視聴率は前作の『超電磁マシーン ボルテスV』と同程度で、決して悪い方ではありませんでした。
ところが、どうしたことか、10ヶ月という中途半端な期間で放送が終了となっているのです。
これが予定通りの10か月放送ではなく、打切だと言われているのは、後年、長浜忠夫監督により、打切のために本来の構想とは異なるストーリー展開で描かざるをえなかったことが語られているからです※2。
打切という結果になった理由については、証言がいくつかあって、どれが真実かは決着がついていません。
玩具の売れ行きが不振でメインスポンサーである玩具メーカーのポピーとの確執があったというものや、テレビ局の意向なども証言として挙がっています。
その中でも確度が高いと思われる説があります。
まず、『闘将ダイモス』が放送されていた当時、別局で特撮ヒーロー番組『スパイダーマン』が放送されていました。
この後番組として4月からの放送が予定されていた『バトルフィーバーJ』の放送開始を、春休み需要を見込んで2月に早めたいというスポンサー※3からの申し入れがあったというのです。

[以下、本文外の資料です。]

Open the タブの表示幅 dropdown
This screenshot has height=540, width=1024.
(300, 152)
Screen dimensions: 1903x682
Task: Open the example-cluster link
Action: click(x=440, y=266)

『闘将ダイモス』テレビ朝日 土曜 18:00~18:30
『スパイダーマン』東京12チャンネル 水曜 19:30~20:00
一方、『闘将ダイモス』の後番組には『未来ロボ ダルタニアス』が予定されていました。
実はこの『闘将ダイモス』『未来ロボ ダルタニアス』『スパイダーマン』『バトルフィーバーJ』は、いずれも東映の製作で、広告代理店に東映エージェンシーが入っていました。

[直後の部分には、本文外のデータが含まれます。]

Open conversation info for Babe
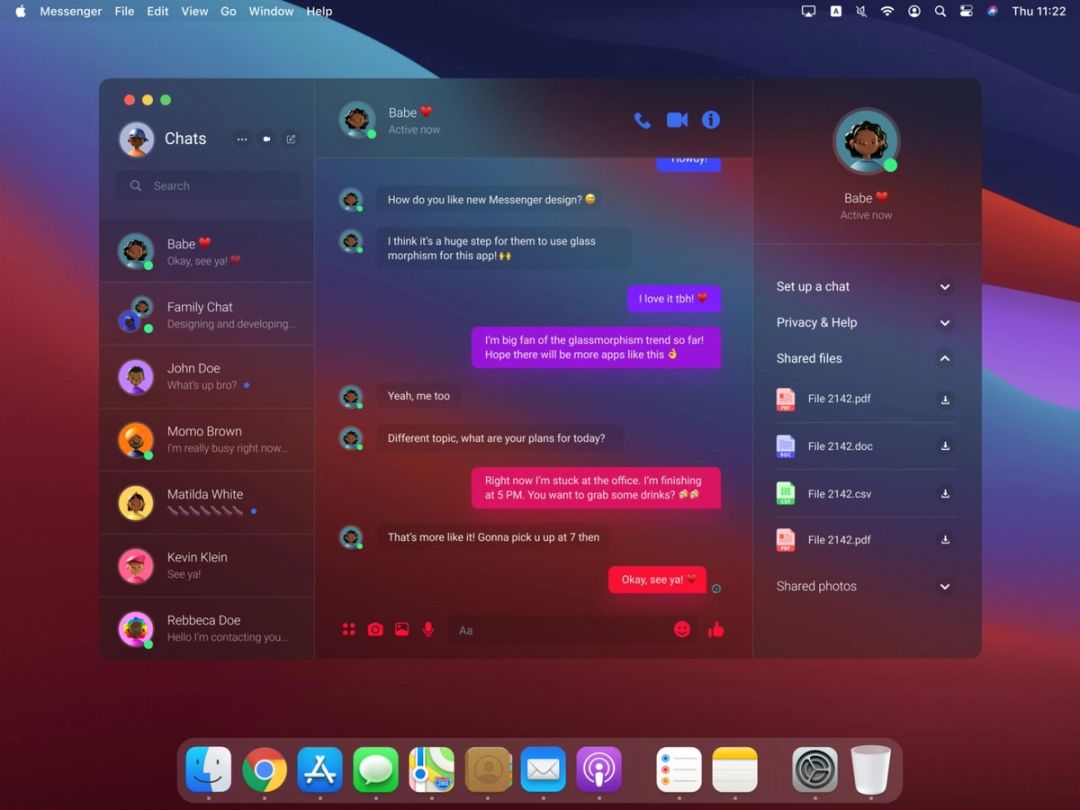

さらに、『闘将ダイモス』『未来ロボ ダルタニアス』のメインスポンサーはポピー、『スパイダーマン』『バトルフィーバーJ』のスポンサーは、後楽園ゆうえんちとポピーでした。
この状況下で、スポンサーからの要望に応える必要があった東映エージェンシーは、一計を案じます。
テレビ朝日で放送していた『闘将ダイモス』の放送を短縮して1月中に終了させ、この後番組に、本来東京12チャンネルでの放送を予定していた『バトルフィーバーJ』を当てようというのです。
『闘将ダイモス』と『スパイダーマン』を天秤にかけた時、アニメよりも特撮番組の方が制作費は高く、その他の関係人員、スポンサー料、ロイヤリティ収益など経済的な点を考慮すれば、より大きな金額が動いている『スパイダーマン』の方を優先させるのは当然の結果と言えるでしょう。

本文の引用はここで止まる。